Don't get me wrong, Bruce! I'm still open minded, I'm just not convinced. BTW, I guess that would make me by definition an agnostic, not an aethiest! And definitely NOT a militant type one, either! I MO the militant setheist types are as bad as the militant religious right. Anyone should be perfectly free to Believe whatever they want to believe - I could care less - just don't try to shove ANY religion ( includes ALL of them) down my throat! That's the only thing that irks me!

Now, back to the original topic......any brilliant solutions.? I've read lots of good suggestions on a variety of websites, each of which might help a bit! Too bad we can't add em all up together, but still boils down to both sides of the same coin getting together and using their collective ?God Given or evolved brains? And working towards a solution. Won't happen. I think we gun owners are about to be overwhelmed, either now or after the next, or next shooting spree.


----------



## Habitat Hugger (Jan 19, 2005)

Googled the Golden rule, the one that doesn't exist!?! And followed many of the million links to it! Had to replug in the I Pad, whose electrons and processer got tIred from the resulting long and many chases! 
The Golden rule was given by Jesus of Nazareth "Do unto others as you want them to do to you!" AND he emphasized " this is the meaning and teaching of the prophets!" Mathew 7, verse 12. And Luke 6, vs 31. Maybe your minister disagrees with the rest of the Christian ones, I even called my Brother, a Protestant minister, who said "he said WHAT??"

There is essentially this same GOLDEN RULE states in EVERY Religious Bible, Christians, Muslims, Jews, Hindus, Buddha's, etc. I couldn't find a single one that didn't mention it specifically. I wasn't aware of that! Too bad they done ALL follow it! Hippocrites, all!?!? LOL. Should have went to their own versions of Sunday School! 
And you didn't know what I was talking about?? Maybe it wasn't MY time that was wasted all those Sunday mornings and Wed evenings in Sunday School and religious study groups! Heck, even Catholic Catechism clearly states it back in the 1300's! One of,their basic rules! 
Huh!?!
Google "the Golden Rule"and your computer will light up as much as googling "Bill Clinton or Donald Trump Jokes!"


----------



## Plainsman (Jul 30, 2003)

I don't think the Bible calls anything "the golden rule". I think that's all man made, and they interpret it as they wish. Your church was teaching heresy. I'm sure the internet has all kinds of "Golden Rules". I have even heard "do unto others before they do it unto you". :rollin: I repeat there is no "Golden Rule" in a Christian Bible.

https://www.biblegateway.com/quicksearc ... ersion=NIV



> 0 Bible results for "Golden Rule."





> Oh, and by the way there is nowhere in the Bible that says treat others as you wish to be treated. Sooooooo nope it's not the "Golden Rule".

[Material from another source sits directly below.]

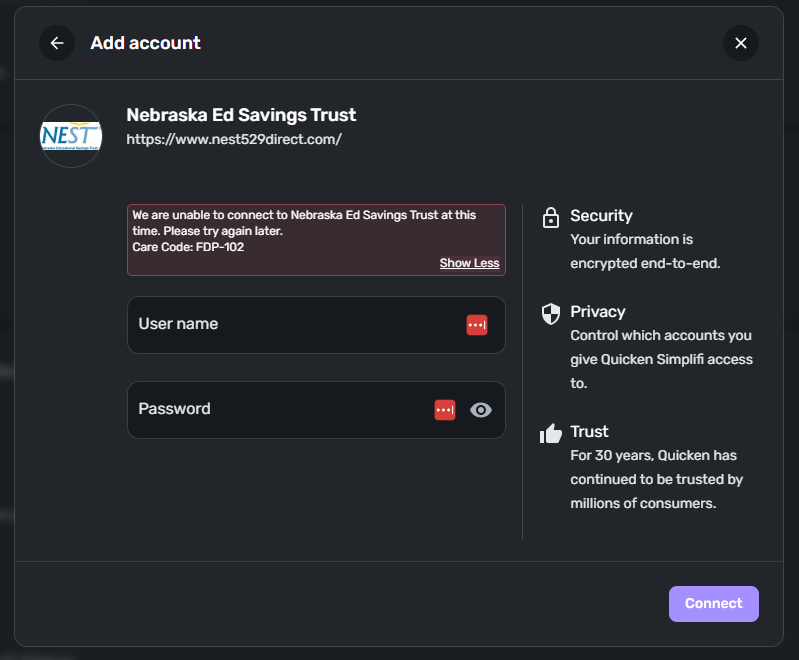Show the password with the eye icon

(x=481, y=410)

 Oh oh, that's wrong. No "Golden Rule", but it does say "do unto others as you would have them do to you". Or something very close to that.



> just don't try to shove ANY religion ( includes ALL of them) down my throat! That's the only thing that irks me!

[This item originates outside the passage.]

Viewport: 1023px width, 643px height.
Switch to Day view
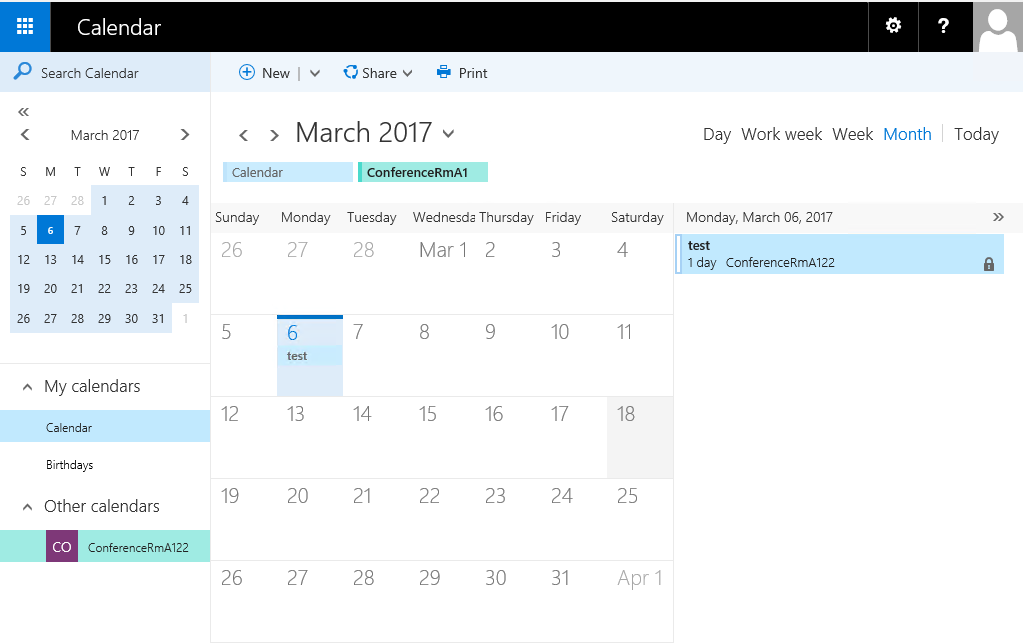[716, 134]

I understand that completely. I try not do that, but I do defend Christianity when people make fun of it or say they are terrible people, hypocrites etc. When I was in Hawaii we went to a Buddhist shrine. The grounds were beautiful, but they had a sign at the (whatever they call it where Buddha sits) that said remove shoes out of respect. Out of respect I didn't go in. I'm not going to remove my shoes for a statue of wood that I can cut up to grill my steaks.


----------



## huntin1 (Nov 14, 2003)

Chuck Smith said:


> HH...
> 
> Great post.... and I agree with you.
> 
> ...


I haven't read the MN law, just going off of what you have said. In my opinion this is not a good idea at all and here's why.

If a person decides to commit murder, armed robbery, or any other weapons related crime how is this law going to stop them from getting a firearm and committing the crime they are contemplating. They are already demonstrating their willingness to break the law, how will this prevent that.

The domestic and welfare check thing. I get it when it is a domestic assault, but there are situations that are not what they seem. We have had women and men injure themselves and blame their spouse, the spouse gets arrested then through further investigation the charges are dropped, but that incident is still classified as a domestic. Or you and your wife are discussing the weekend, you want to go hunting, she wants you to go with her to her parents home, the discussion get loud and your neighbor calls it in, it's classified as a domestic. Should your firearm ownership be restricted in either case?

You meet a seeming nice girl and decide to date, 2 or 3 dates and you realize this person is bat **** crazy so you break it off. She makes numerous attempts to get you to come back, the more you refuse, the madder she gets, she finally calls the police and says that she broke up with you and you are distraught, she asked them to do a welfare check because you may be contemplating suicide. Even though it's unfounded, it's still classified as a suicide welfare check.

I'm not sure how in depth MN departments get in their checks, but if they just check your name for associated calls for service any one of these situations will tank your purchase of a handgun or AR.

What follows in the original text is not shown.